A benchmark and a poll are apples and oranges. A benchmark is measuring a reproducible result based on the performance of the part. A poll is taking a sample of what is out there and is subject to an error variance.
Take for instance presidential polls. Those have error ranges upto 5-7%. We are talking a possible .5-1.0% error rage here. That is miniscule. People's GPU's that dont show up in the survey or represents too small of a sample to show as an independent data point fall under the title of "other". "Other" represents .74% of DX11 GPU's as of April.
You're assuming the complete dropoff of one card is representative of the error margin of the survey.
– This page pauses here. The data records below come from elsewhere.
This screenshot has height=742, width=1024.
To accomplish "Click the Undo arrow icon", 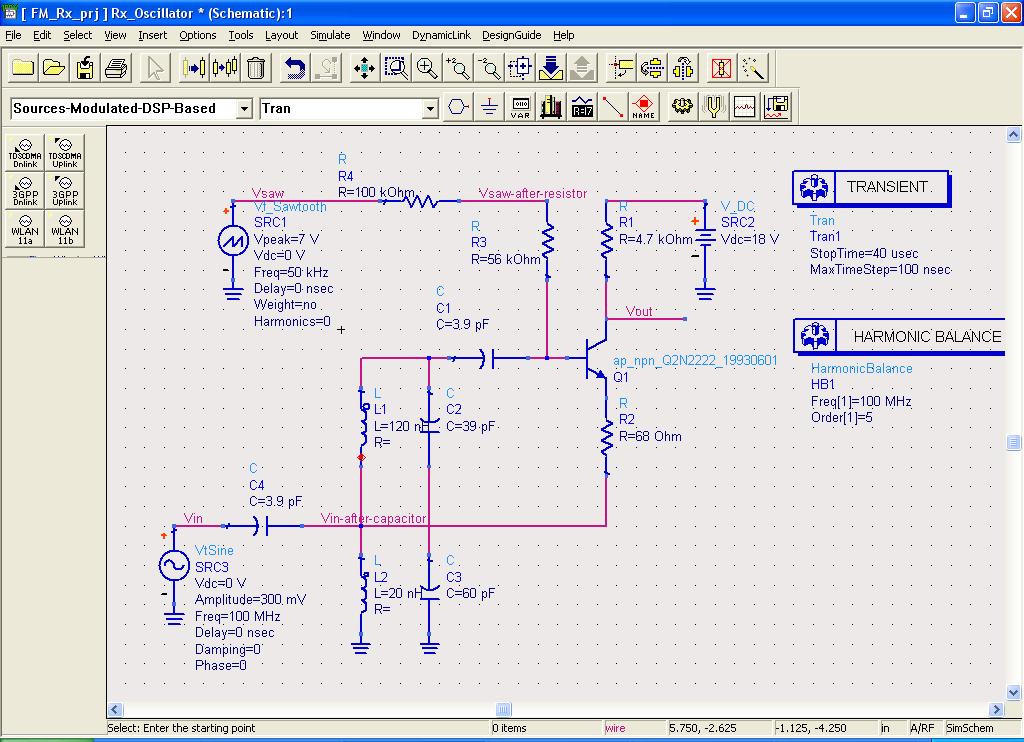I will [x=295, y=68].
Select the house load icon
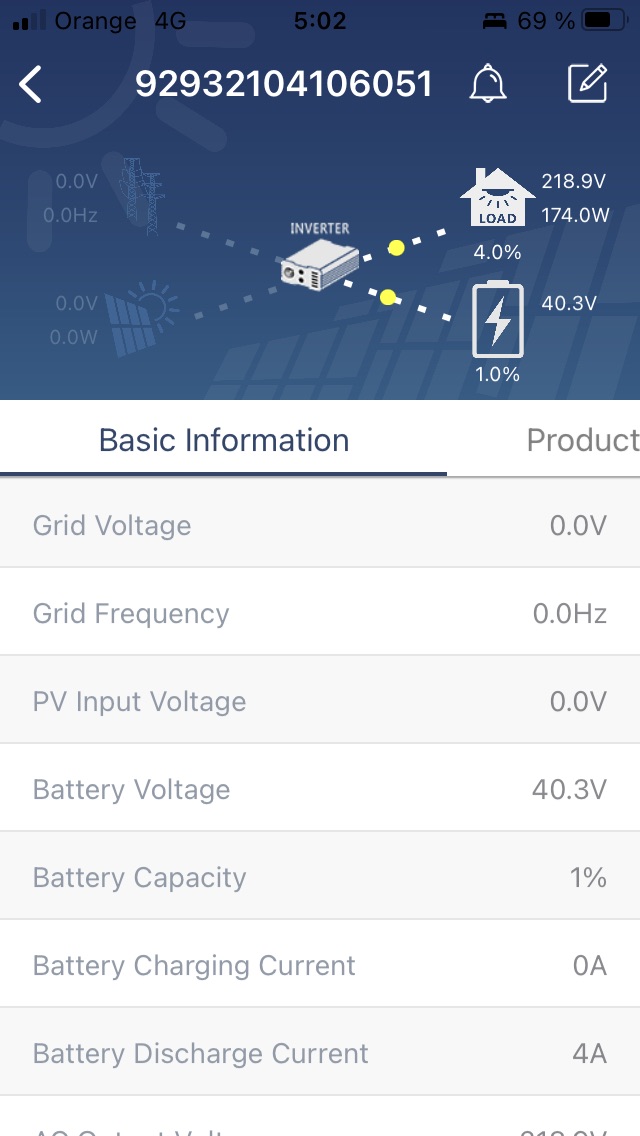Viewport: 640px width, 1136px height. coord(496,198)
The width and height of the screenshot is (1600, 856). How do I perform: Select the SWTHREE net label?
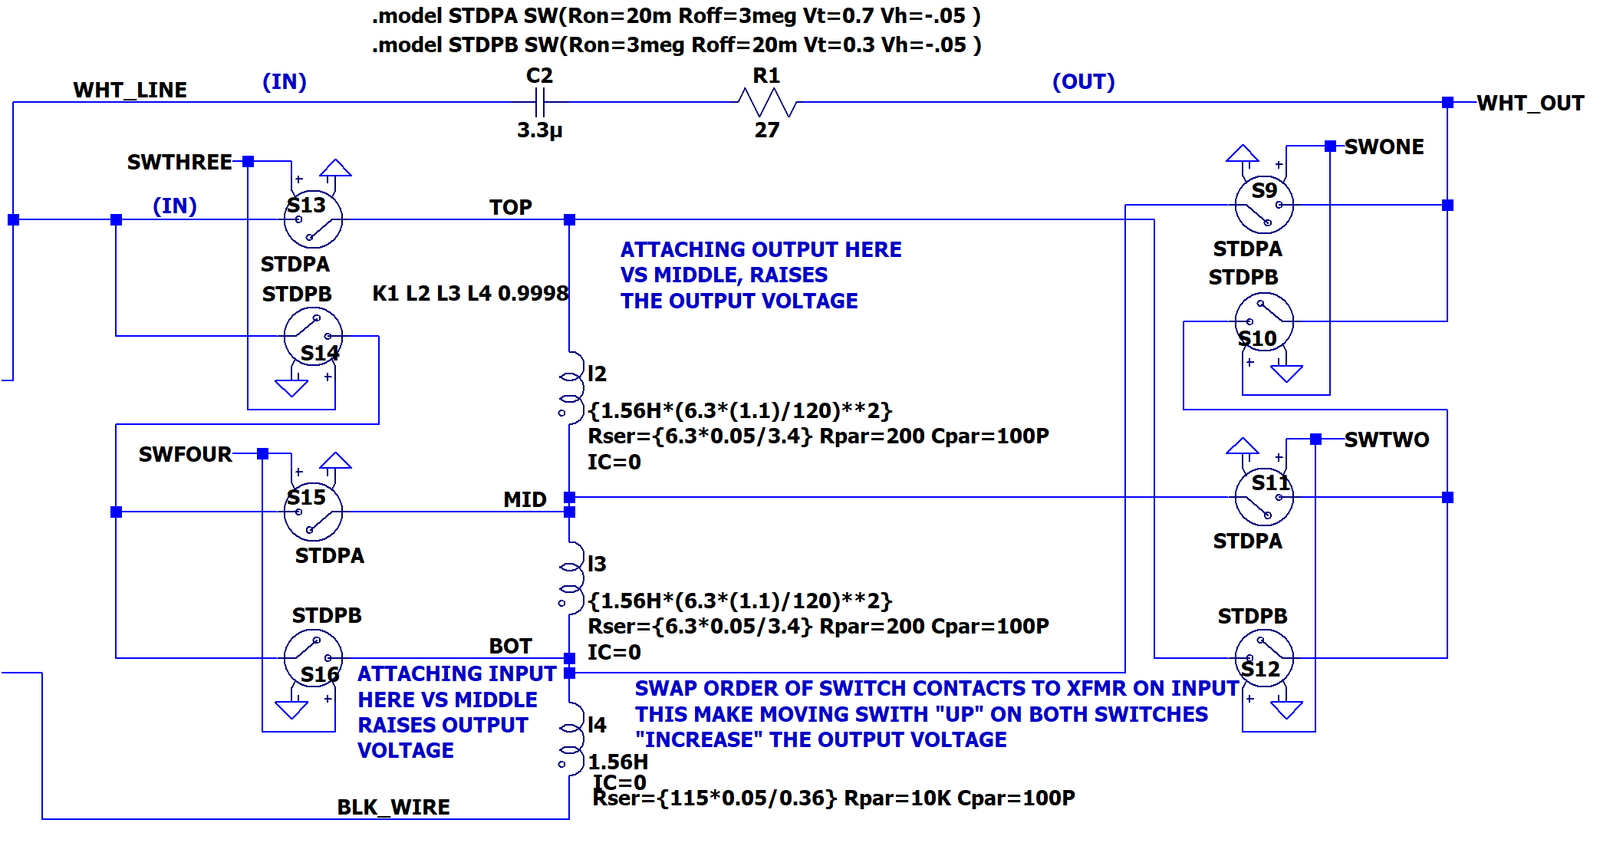click(179, 162)

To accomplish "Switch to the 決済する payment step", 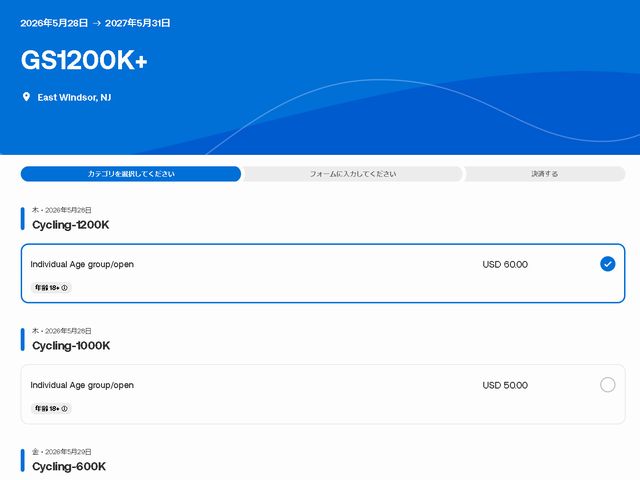I will 544,174.
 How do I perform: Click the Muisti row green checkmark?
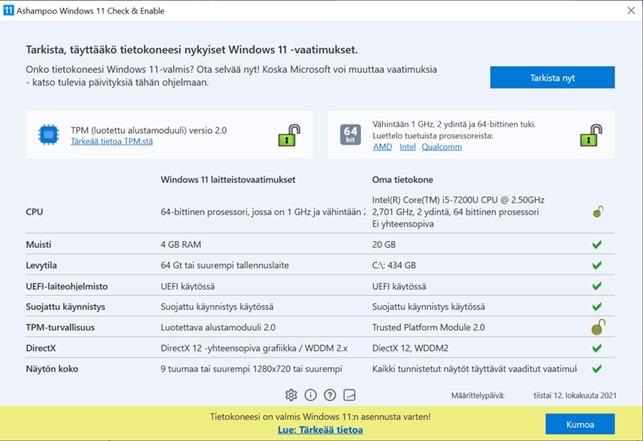click(x=597, y=244)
It's not. I cited it as an example of the unreliability of what we see. The error margin is much larger when looking at Steam users vs the overall population.
So basically the Steam survey has a margin of error of at least 0.54% we can assume, meaning that anything with low percentages is unreliable.
We also know that Steam doesn't represent overall sales, because it has a ridiculous margin of error when compared to relative sales numbers in cards which all cost >$100.
We also know it simply fails to be even remotely accurate in some situations, e.g. Crossfire detection vs SLI.
Some cards simply don't show up at times even when they were released concurrently with other cards for some reason.
So we can't use it to compare cards with small % representation.
We can't use it to give overall market stats at a $100 price floor.
We can't use it to demonstrate differences between multi GPU adoption.
We can't use it to reflect sales of brand new cards.
So what it it useful for in any meaningful statistical way?
Maybe looking at broad patterns of adoption of new technology (e.g. DX11 systems) by gamers who use Steam, and a broad idea of the general level of hardware which the majority have, but it doesn't even give an accurate month to month snapshot because of the random nature of the selection and the selection bias of Steam users, and it doesn't accurately reflect sales between NV and AMD or within NV and AMD product lines.
It is not ACCURATE at all, it can be used to gain a broad picture of the overall direction the market is taking and the overall potential level of hardware that might be broadly found in end user computers, but it isn't ACCURATE to any degree, especially not in the way discussed by the OP, and nor in the way suggested by most of the Steam hardware survey threads that pop up.